SUPPLIED RECORDS:

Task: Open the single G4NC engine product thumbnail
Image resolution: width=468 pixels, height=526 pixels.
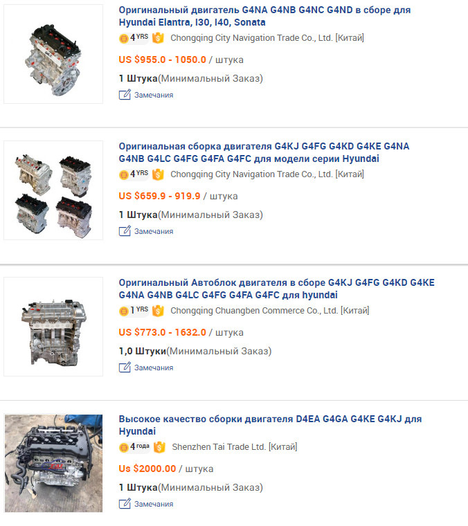Action: (53, 54)
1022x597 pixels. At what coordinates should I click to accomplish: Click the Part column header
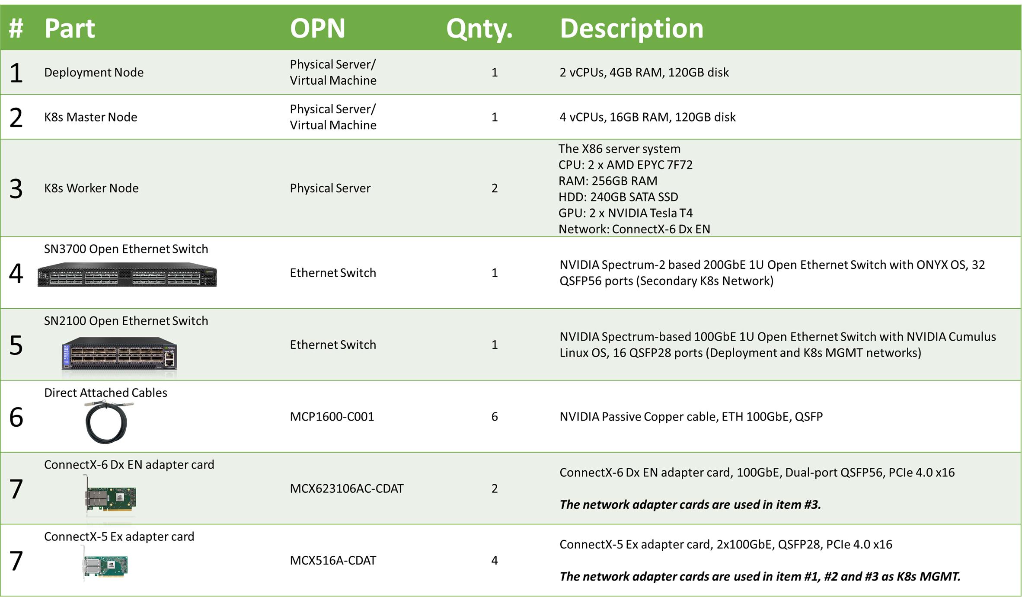coord(70,29)
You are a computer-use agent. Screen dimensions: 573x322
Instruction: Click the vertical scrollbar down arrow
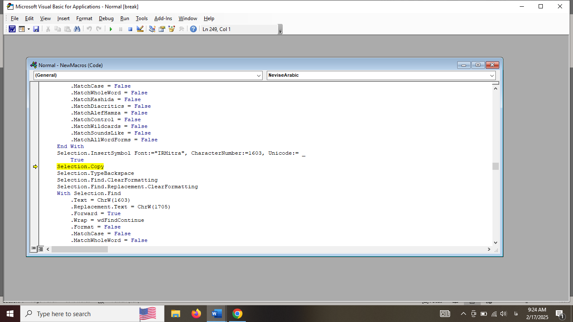point(495,242)
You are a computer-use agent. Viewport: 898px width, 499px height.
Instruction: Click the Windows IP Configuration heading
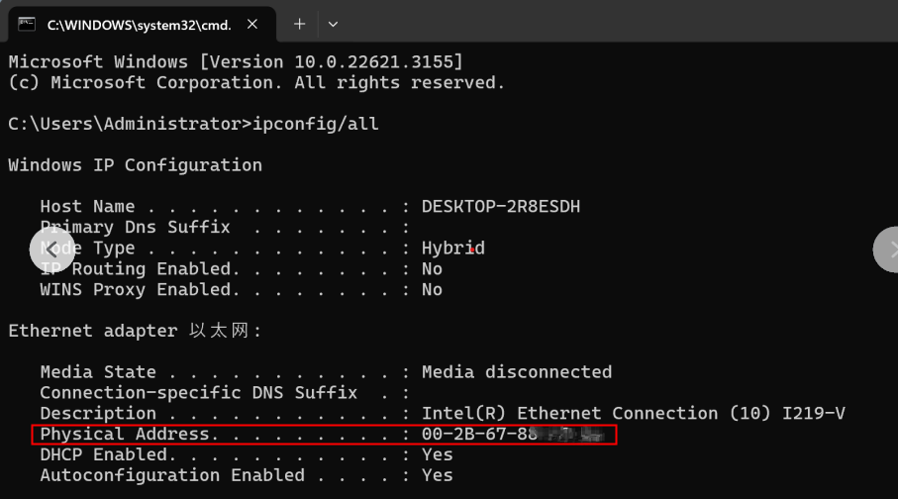pyautogui.click(x=135, y=165)
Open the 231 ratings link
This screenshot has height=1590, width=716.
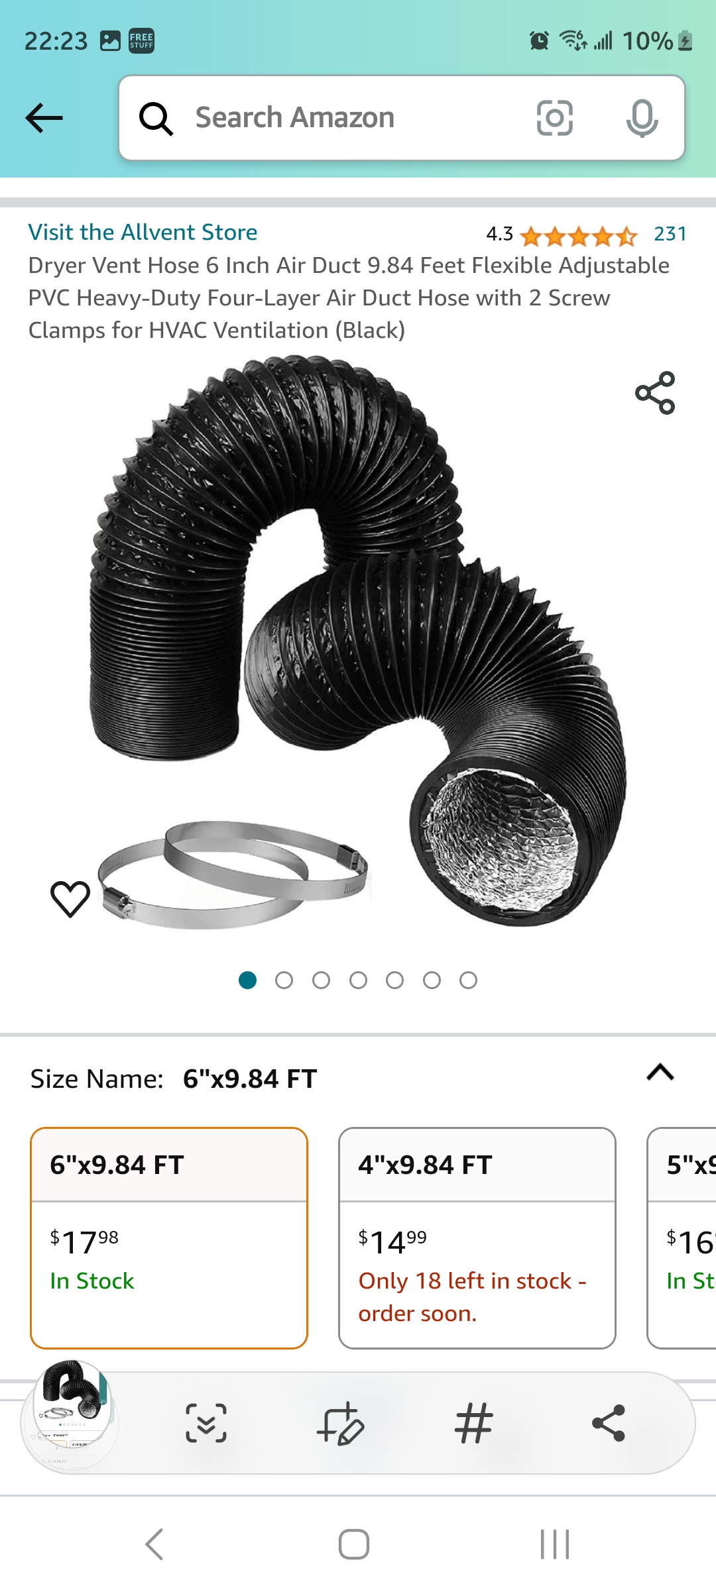tap(670, 234)

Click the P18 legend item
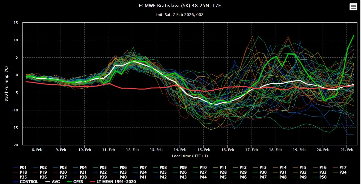coord(23,172)
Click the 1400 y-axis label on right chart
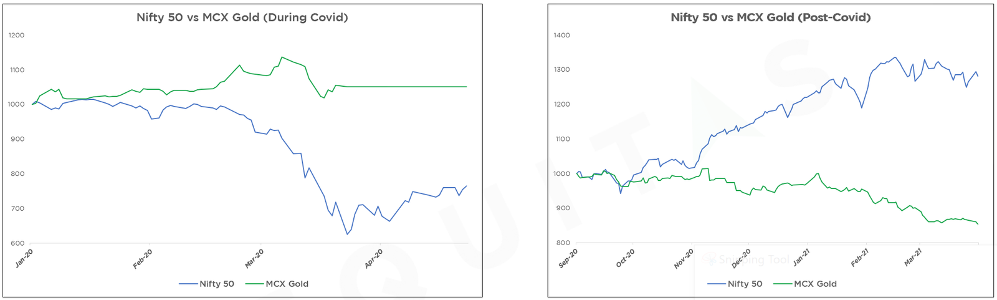 562,35
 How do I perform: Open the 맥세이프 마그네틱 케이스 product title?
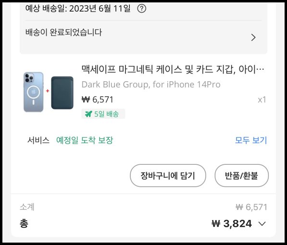173,69
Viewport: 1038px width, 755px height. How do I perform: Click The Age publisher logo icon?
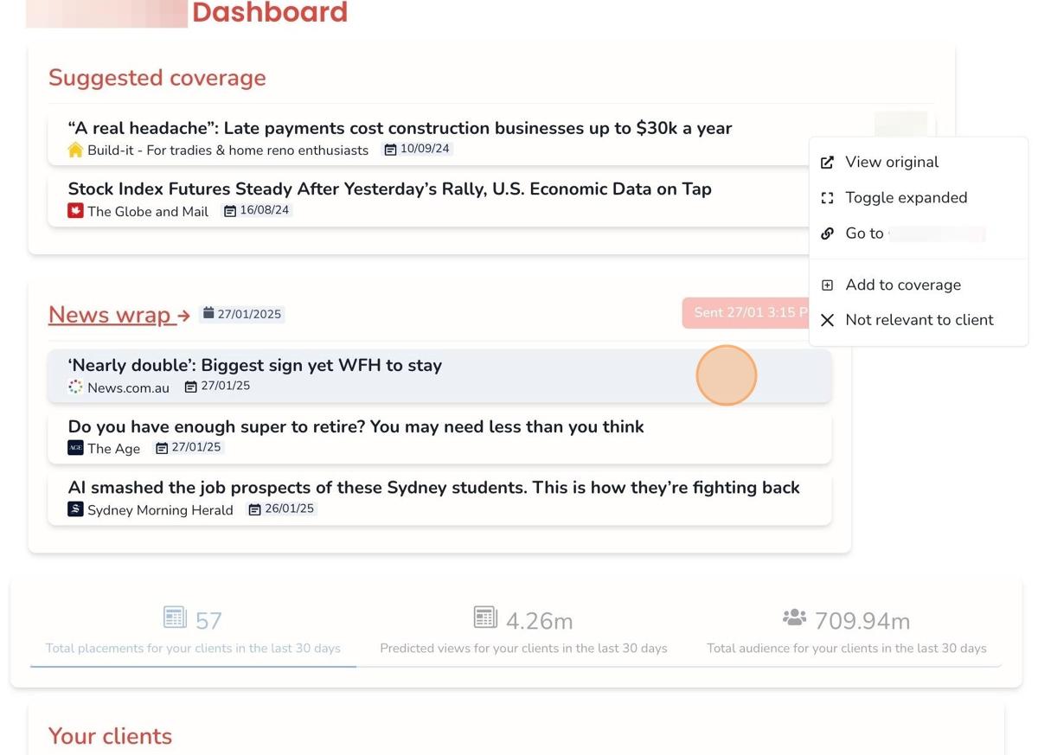pos(74,448)
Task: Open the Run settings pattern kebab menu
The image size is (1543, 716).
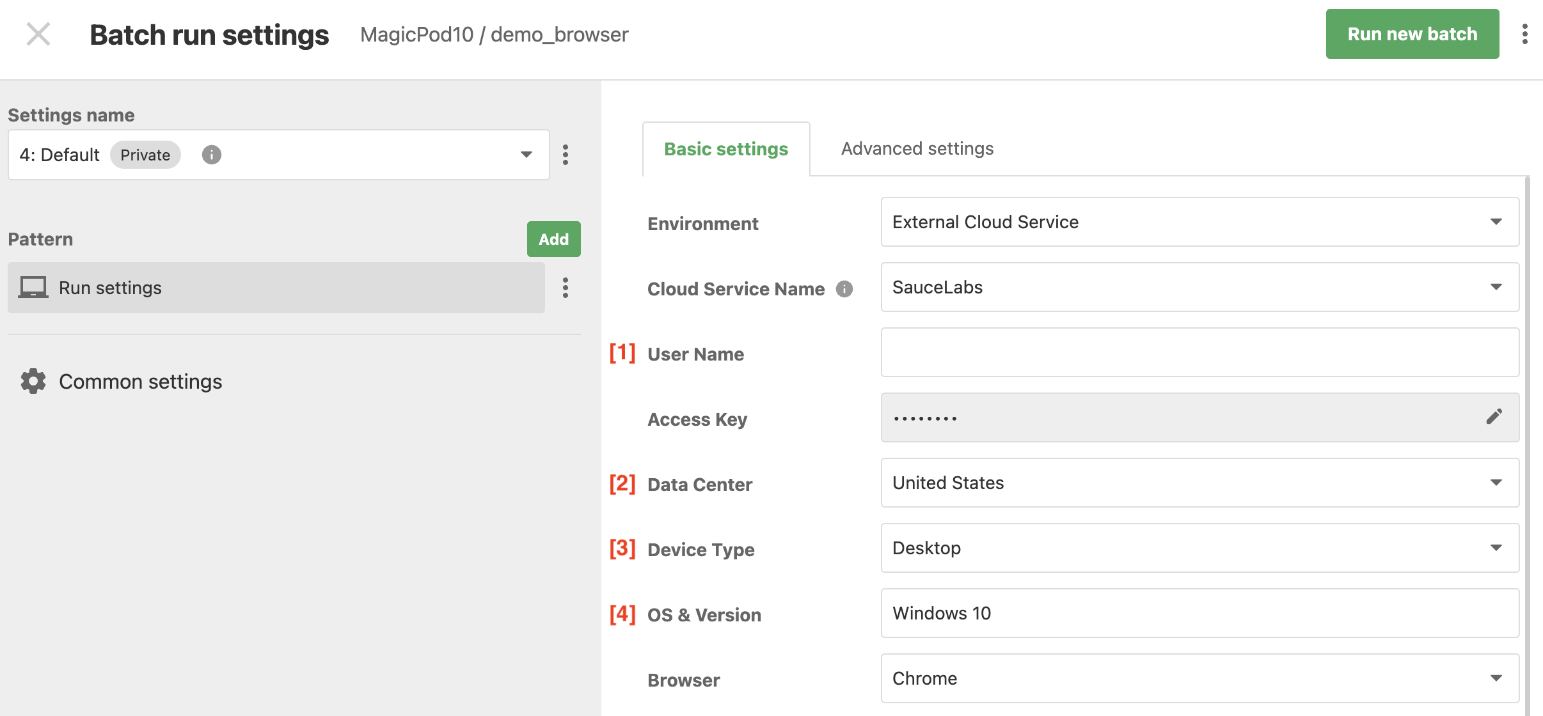Action: click(x=566, y=288)
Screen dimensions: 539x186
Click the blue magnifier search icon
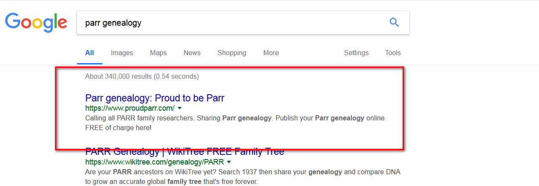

YOUR GOAL:
In the records above, locate every line with the string "computer" and copy it.

EXERCISE OUTPUT:
You are a computer-use agent. Screen dimensions: 573x322
You are a computer-use agent. Viewport: 898px width, 499px height.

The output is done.